For decades, they were two of college football’s most intense rivalries – at least in terms of competitiveness, not necessary fan-base bickering.
First was Auburn-Tennessee, reserved for the last Saturday in September. It was the game that often set the tone for both teams’ seasons. They played for 36 consecutive seasons. There was a stretch of eight seasons from 1983 through ’90 that one of them claimed at least a share of the SEC championship all but two years.
Soon after being hired as Auburn’s head coach, Pat Dye was asked if the Tigers might ever wear orange jerseys at home. Dye shot that down tersely saying, “Tennessee’s orange.”
One of their classics ended in a tie. It was 1990. Auburn had moved up to No. 3 in the country. Tennessee was No. 5. The Vols were up 26-9 before Stan White, a redshirt freshman quarterback playing on by the biggest stage of his life, led the Tigers to 17 consecutive points and a 26-26 tie.
Second was Auburn-Florida, and by second I’m referring to the calendar, not the significance. They usually met around the middle of the season. Both had bigger conference rivals – Auburn-Alabama and Florida-Georgia. But that didn’t make their rivalry any less fierce. They played 48 consecutive seasons, and produced some legendary moments.
One of those moments came after what I’m fairly certain was the only time a non-human mascot drew a penalty. (I guess Uga’s sideline launch at Auburn’s Robert Bailey was considered just a good, clean football play.) It came in 1976. Florida’s Wes Chandler scored the go-ahead touchdown late in the game. War Eagle, Auburn’s mascot, left his (at least I think his) perch, swooped down and landed on Chandler’s shoulder. A 15-yard penalty on the home team for … what? Unnecessary roughness? Illegal use of talons?
Those two great rivalries became collateral damage to progress. One of the best changes to college football over the past 25 years has also been one of the worst.
Conference realignment, which began the breakup of the Southwest Conference, led to conference championship games and created new rivalries, such as Auburn-LSU and Tennessee-Florida.

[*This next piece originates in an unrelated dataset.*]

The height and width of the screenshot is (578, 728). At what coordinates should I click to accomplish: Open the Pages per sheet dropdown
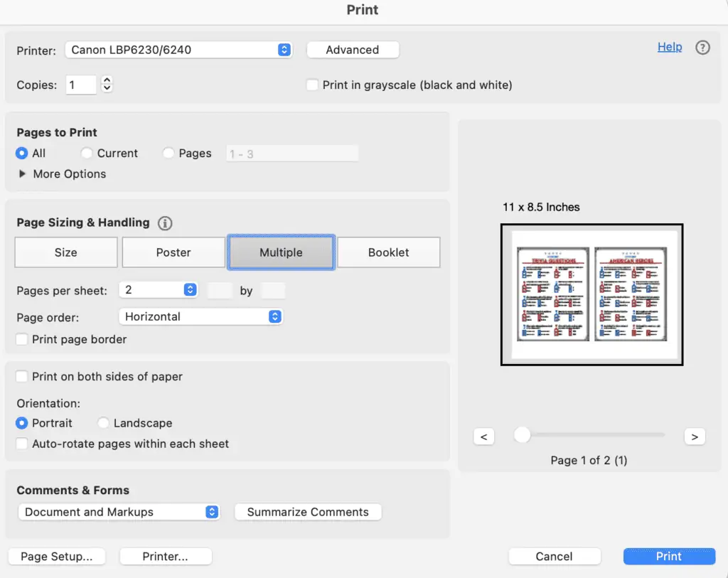[158, 289]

But realignment also ended some great SEC rivalries, such as Auburn-Tennessee and later Auburn-Florida. (Preserving the Auburn-Florida rivalry was one of the main reasons that the initial format under divisional play called for each team to play two permanent cross-over opponents.) Auburn’s two were Georgia and Florida, but the latter was eventually dropped.
If Auburn gets its wish, those classic rivalries could be reborn. If Auburn is moved to the SEC East with Missouri shifting to the West – which makes complete geographical sense – the Tigers will revive those rivalries for Tennessee and Florida.
Realignment wasn’t on the official agenda last week as the SEC spring meetings in Destin, Fla. But it was on a lot of people’s minds, including Auburn athletic director Jay Jacobs.
“If we ever had the opportunity to geographically realign, it makes sense. It really makes sense for Missouri, because of the travel or other things like that,” Jacobs said.
Sure, that would be at the expense of Auburn’s growing rivalry with LSU, and presumably the Alabama-Tennessee game. Auburn would replace Tennessee as Bama’s permanent cross-over opponent, relegating Bama-Tennessee to the rotation of inter-division games.
A fair tradeoff? Depends on your point of view. It is for Auburn, Tennessee and Georgia. The change would mean Missouri probably would become Georgia’s permanent cross-over opponent, which in some years might not be good for the Dogs, but overall probably would be. Alabama fans might not like losing the Tennessee rivalry.
One way to resolve that would be to play a nine-game conference schedule and go back to two permanent cross-over games. The only way that would be equitable would be for the SEC to continue requiring every team to play at least one non-conference Power Five opponent every year. Georgia, Florida, Kentucky and South Carolina are already doing that with their in-state rivals – Georgia Tech, Florida State, Louisville and Clemson, respectively.
That would give SEC team 10 credible opponents in a 12-game schedule. That should help come playoff and bowl selection time, not to mention boosting the appeal of season ticket packages.
Maybe next year realignment will make its way to the official spring meetings agenda. It’s time for a change.